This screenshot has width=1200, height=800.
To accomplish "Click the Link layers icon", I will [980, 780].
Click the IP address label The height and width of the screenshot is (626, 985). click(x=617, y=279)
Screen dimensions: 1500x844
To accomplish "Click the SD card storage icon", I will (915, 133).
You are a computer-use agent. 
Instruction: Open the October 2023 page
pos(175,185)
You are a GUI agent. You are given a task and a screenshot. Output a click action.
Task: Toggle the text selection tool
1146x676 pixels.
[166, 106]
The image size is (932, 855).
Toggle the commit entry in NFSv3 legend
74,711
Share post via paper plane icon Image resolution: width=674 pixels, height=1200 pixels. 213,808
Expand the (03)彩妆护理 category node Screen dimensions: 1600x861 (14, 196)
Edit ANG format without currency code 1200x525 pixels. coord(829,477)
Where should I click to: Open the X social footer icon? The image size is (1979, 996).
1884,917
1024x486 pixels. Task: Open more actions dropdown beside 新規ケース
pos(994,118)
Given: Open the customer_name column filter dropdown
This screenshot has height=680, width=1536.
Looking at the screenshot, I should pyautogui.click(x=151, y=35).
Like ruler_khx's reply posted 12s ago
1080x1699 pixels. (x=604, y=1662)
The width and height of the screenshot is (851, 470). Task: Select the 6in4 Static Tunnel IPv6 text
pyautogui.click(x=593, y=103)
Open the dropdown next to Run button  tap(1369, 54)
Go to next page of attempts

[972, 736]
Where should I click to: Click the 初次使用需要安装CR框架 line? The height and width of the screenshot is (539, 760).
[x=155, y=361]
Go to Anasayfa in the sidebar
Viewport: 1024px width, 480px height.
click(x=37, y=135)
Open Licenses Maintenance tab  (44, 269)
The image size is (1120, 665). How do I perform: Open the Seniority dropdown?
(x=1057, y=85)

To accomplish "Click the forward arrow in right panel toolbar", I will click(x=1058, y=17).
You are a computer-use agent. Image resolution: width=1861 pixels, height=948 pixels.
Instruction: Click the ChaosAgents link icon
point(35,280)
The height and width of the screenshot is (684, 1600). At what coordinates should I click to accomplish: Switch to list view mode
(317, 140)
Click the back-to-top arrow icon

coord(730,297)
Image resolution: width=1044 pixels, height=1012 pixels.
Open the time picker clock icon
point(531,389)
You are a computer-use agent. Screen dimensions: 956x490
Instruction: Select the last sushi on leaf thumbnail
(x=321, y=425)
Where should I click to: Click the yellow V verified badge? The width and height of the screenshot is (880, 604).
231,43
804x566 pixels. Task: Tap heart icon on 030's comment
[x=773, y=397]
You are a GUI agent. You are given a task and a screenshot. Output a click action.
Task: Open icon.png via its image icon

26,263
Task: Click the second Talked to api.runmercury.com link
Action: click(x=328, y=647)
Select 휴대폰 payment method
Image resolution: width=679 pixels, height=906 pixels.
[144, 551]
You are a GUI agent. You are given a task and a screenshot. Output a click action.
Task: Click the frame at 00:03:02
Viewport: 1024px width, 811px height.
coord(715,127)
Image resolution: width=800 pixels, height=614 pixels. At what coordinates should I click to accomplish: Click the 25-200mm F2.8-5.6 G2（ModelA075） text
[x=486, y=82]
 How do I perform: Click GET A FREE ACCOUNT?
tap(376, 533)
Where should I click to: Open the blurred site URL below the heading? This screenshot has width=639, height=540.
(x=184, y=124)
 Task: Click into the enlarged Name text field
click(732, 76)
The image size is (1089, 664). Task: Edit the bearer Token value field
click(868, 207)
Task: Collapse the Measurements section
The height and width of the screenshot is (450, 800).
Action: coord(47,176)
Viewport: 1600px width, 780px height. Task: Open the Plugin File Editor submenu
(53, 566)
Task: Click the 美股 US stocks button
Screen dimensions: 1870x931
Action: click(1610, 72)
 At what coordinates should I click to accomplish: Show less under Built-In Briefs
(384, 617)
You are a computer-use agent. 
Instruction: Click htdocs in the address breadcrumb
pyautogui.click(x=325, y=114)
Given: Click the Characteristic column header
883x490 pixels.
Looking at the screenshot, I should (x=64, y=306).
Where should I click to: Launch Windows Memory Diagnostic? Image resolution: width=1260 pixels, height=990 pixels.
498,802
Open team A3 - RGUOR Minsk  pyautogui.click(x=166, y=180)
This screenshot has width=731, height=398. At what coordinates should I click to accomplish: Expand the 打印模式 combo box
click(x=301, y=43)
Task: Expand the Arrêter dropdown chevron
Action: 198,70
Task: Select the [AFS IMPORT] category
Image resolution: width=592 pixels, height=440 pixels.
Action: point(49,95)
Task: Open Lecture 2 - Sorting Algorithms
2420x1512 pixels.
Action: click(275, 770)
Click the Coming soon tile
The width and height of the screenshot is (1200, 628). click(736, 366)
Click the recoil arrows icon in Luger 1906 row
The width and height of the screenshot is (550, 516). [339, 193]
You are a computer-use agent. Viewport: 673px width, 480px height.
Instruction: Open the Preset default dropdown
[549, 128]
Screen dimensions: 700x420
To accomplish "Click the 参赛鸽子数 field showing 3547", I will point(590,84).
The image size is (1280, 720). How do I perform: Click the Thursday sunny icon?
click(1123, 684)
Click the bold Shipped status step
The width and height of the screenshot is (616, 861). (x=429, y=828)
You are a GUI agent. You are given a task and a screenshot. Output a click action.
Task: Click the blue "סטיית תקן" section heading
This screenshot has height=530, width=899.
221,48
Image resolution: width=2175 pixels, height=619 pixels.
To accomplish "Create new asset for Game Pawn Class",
========================================================================
Task to carry out: Only lines with the word "will" are wanted; pull each of them from the records.

Task answer:
To accomplish "Click the Link layers icon", I will [980, 780].
To accomplish "Click the SD card storage icon", I will (915, 133).
To accomplish "Click the forward arrow in right panel toolbar", I will click(x=1058, y=17).
To accomplish "Click the 参赛鸽子数 field showing 3547", I will point(590,84).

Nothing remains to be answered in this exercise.